For security leaders, the practical lesson is simple: zero-click attacks are dangerous because they bypass user judgment and target the agent’s execution logic instead. Detection, containment, and revocation have to happen at the identity and policy layer, not just at the inbox or endpoint.

Standards & Framework Alignment

This section maps relevant standards and security frameworks to the operational risks and controls described in this guidance.

OWASP Agentic AI Top 10 and CSA MAESTRO address the attack and risk surface, while NIST AI RMF set the governance and control requirements practitioners need to meet.

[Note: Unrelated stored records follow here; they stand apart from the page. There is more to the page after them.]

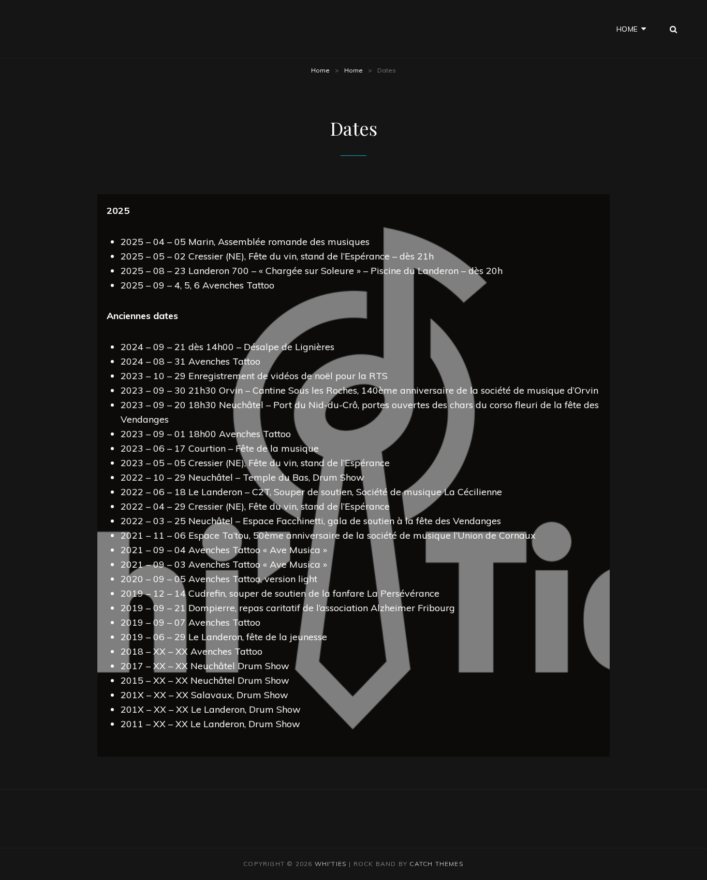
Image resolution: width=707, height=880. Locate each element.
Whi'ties (331, 864)
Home (627, 29)
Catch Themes (436, 864)
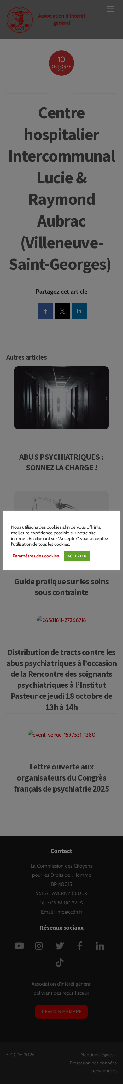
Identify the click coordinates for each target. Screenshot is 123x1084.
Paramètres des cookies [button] (36, 556)
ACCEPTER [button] (76, 555)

Framework Control / Reference Relevance
OWASP Agentic AI Top 10 LLM01 Zero-click attacks exploit prompt and tool abuse in agentic workflows.
CSA MAESTRO T1 MAESTRO models agentic threat paths, including tainted inputs and tool abuse.
NIST AI RMF AI RMF addresses governance and accountability for autonomous AI behaviour.

Gate every agent action with runtime policy and validate untrusted context before tool execution.